Bunu karşılamayacaksa bu süreçten biz ne anladık
diyeceğiz.
"BARIŞ SÜRECİNİ ELİNDE REHİN TUTARAK..."
Sayın Cumhurbaşkanı, süreci kentine yontup oradan güç devşirip,
oradan aldığı güçle, tırnak içerisinde belirtiyorum barış sürecini
elinde rehine tutarak, ben başkan olursam barış süreci olur, barış
gerçekleştirir, beni başkanlık yaptırmayacaksanız bu barış süreci
ilerlemez diyorsanız, evet biz seni başkan
yaptırmayacağız.
"SÜRECİN DONDUĞUNU DÜŞÜNÜYORUZ"
Biz hala çok değer veriyoruz.
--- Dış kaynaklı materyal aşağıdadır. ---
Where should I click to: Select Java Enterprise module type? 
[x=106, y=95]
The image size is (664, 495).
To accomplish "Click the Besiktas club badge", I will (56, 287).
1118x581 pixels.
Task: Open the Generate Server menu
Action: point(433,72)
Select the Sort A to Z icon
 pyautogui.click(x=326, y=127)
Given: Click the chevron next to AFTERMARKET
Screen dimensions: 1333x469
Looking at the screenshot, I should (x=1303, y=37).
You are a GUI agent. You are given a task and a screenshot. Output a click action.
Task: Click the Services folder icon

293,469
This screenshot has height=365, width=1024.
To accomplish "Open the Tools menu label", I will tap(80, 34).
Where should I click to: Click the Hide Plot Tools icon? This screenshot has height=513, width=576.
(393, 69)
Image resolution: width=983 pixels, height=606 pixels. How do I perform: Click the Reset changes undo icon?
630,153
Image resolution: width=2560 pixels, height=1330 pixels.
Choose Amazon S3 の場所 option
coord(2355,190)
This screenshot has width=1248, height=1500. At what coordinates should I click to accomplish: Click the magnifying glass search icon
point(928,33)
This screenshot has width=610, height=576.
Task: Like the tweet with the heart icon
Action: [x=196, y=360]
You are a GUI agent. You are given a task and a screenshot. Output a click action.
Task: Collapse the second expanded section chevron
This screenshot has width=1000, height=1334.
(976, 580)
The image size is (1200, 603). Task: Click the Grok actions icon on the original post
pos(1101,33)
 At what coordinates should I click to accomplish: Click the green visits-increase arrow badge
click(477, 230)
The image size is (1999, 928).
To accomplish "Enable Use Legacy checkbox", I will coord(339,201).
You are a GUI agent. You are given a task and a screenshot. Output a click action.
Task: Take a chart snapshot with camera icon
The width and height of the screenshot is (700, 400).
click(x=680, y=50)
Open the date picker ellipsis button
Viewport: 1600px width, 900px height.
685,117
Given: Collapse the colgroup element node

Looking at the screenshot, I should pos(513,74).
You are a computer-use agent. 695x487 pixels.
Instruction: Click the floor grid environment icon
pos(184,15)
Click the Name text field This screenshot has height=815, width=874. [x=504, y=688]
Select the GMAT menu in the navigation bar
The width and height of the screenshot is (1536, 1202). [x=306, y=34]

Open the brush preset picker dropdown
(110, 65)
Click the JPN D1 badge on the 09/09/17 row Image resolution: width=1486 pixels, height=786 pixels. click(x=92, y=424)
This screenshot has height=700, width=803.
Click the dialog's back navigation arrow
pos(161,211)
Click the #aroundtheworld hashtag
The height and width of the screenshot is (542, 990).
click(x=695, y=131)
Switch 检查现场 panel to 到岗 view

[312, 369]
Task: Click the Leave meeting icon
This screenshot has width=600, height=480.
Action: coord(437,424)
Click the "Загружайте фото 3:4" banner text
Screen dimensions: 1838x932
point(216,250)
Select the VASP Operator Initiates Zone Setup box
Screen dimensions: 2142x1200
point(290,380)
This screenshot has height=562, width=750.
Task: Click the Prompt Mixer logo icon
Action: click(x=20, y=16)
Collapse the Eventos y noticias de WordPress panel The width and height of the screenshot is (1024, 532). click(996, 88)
AK Parti'ye oy verenlerde dahil 77
milyon insanın ihtiyacı olan bir mevzudan bahsediyoruz. Barış ve
özgürlük herkesin hakkıdır. Sayın Cumhurbaşkanı istemiyor diye
istemeyecek değiliz. Biz çözüm sürecinin seçimlere kadar donduğunu
düşünüyoruz. Seçimlere kadar bir adım atılmayacağı ortada. Seçimler
sonunda ortaya çıkan tabloya AK Parti kendini gözden geçirecektir.
Biz her ne şart olursa olsun demokratik, barışçıl silahsız çözümün
tarafı olacağız. Barajı aşsakta aşmasakta siyasi ilkemiz
budur.
"ÇATIŞMA POTANSİYELİ HER ZAMAN VAR"
Silahların gölgesinde siyaset yapılmasın iddialarını
dolaştıracaklarını keşke bu süreci yerine getirseydiler. En
nihayetinde dağda elinde silahlar varken bu ülkede de ordu varsa,
tümüyle bu silahlar ortadan kalkmadıysa bu tehlike her zaman
vardır."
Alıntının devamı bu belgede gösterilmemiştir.